Leave it to the New York Times, the undisputed king of journalistic hyperbole, to come up with the gem that forms the title of this post.
It wasn’t that recently that the Times made this bold observation. It was in October 2008 — a presidential year — and the sentence led off with its endorsement of a candidate for that cycle.
Here’s where the Times editorial board went after that shaky opening:
[T]his year the nation’s future truly hangs in the balance.
The United States is battered and drifting after eight years of President Bush’s failed leadership. He is saddling his successor with two wars, a scarred global image and a government systematically stripped of its ability to protect and help its citizens — whether they are fleeing a hurricane’s floodwaters, searching for affordable health care or struggling to hold on to their homes, jobs, savings and pensions in the midst of a financial crisis that was foretold and preventable.
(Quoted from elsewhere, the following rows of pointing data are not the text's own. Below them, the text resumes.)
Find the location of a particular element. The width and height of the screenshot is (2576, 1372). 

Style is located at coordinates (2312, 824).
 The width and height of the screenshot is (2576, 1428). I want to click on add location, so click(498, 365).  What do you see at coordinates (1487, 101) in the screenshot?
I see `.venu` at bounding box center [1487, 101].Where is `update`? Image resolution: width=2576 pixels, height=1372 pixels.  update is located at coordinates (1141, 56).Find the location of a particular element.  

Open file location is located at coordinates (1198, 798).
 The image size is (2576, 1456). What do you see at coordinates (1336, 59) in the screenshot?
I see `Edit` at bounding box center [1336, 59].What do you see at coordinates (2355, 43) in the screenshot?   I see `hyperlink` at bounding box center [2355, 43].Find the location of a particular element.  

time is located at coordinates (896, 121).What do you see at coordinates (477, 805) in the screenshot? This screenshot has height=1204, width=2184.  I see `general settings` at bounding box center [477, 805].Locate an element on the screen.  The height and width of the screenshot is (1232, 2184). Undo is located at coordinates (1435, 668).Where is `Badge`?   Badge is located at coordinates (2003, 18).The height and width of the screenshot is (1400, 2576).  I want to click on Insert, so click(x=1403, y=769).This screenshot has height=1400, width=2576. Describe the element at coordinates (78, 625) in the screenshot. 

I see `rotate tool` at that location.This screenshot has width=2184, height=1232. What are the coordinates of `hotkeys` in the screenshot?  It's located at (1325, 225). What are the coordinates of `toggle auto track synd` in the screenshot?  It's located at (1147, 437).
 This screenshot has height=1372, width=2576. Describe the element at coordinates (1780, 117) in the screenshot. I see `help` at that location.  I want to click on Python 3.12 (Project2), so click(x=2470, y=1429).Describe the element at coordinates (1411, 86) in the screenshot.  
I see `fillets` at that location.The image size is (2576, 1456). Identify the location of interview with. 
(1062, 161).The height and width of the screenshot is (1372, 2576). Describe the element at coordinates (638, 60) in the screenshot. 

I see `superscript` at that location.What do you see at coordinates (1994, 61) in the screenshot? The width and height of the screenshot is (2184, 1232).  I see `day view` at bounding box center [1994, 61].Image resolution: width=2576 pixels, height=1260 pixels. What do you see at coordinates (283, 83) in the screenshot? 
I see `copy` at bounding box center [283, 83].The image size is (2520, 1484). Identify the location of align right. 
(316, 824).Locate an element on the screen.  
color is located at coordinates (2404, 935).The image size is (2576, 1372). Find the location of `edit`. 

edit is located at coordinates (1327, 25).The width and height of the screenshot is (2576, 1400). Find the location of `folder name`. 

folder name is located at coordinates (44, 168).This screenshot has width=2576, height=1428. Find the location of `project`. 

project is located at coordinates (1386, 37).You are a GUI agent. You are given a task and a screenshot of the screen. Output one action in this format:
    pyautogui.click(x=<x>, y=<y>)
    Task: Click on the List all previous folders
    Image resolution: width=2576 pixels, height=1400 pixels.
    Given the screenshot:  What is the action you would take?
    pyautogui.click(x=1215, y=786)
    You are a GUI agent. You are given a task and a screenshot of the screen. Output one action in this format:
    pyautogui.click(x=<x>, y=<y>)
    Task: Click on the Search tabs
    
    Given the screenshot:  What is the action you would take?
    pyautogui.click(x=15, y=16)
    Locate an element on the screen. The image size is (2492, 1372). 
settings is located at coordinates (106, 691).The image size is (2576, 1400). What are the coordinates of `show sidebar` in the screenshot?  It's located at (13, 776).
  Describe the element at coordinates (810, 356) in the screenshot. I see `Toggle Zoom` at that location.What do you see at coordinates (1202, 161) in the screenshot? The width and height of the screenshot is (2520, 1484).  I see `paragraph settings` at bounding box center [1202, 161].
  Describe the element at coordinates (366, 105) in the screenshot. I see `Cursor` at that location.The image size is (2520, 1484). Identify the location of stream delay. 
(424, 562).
As tough as the times are, the selection of a new president is easy. After nearly two years of a grueling and ugly campaign, Senator Barack Obama of Illinois has proved that he is the right choice to be the 44th president of the United States.
Mr. Obama has met challenge after challenge, growing as a leader and putting real flesh on his early promises of hope and change. He has shown a cool head and sound judgment. We believe he has the will and the ability to forge the broad political consensus that is essential to finding solutions to this nation’s problems.
Naturally, little about the Times’s assessment of Obama has changed since then, despite his abysmal record as leader of a nation and its military’s commander-in-chief. His “achievements” include having racked up more debt than all previous presidents combined, overseen the most anemic recovery in history, and ushered in an era of racial animus not seen since the days of Jim Crow.
As for the two wars Obama was saddled with once he took the reigns of office, his three former defense secretaries have spoken out publicly and unflatteringly, noting in particular his “operational micromanagement” and “his “cautiousness and overcorrection, which makes it appear that the United States is hesitant to take action.”
Robert Gates, a holdover from the Bush administration, said in a Fox News interview last night:
[I] told the combatant commanders … if you get calls from the White House staff, you get a call from the president, that’s one thing. That’s totally okay. That’s the chain of command. But you get a call from one — some White House or National Security Council staffer, you tell them to call me instead, and then tell them, oh by the way, go to hell. And that’s directly from the Secretary of Defense.
Back to the quote of the day. It came to mind after I read the Times’s endorsement for the 2016 election, which is occurring at a time when, to paraphrase the Times, the nation’s future hangs in the balance far more than it did in 2008.
The article includes this knockout:
Voters have the chance to choose one of the most broadly and deeply qualified presidential candidates in modern history.
You can probably guess which Democrat they are referring to this time.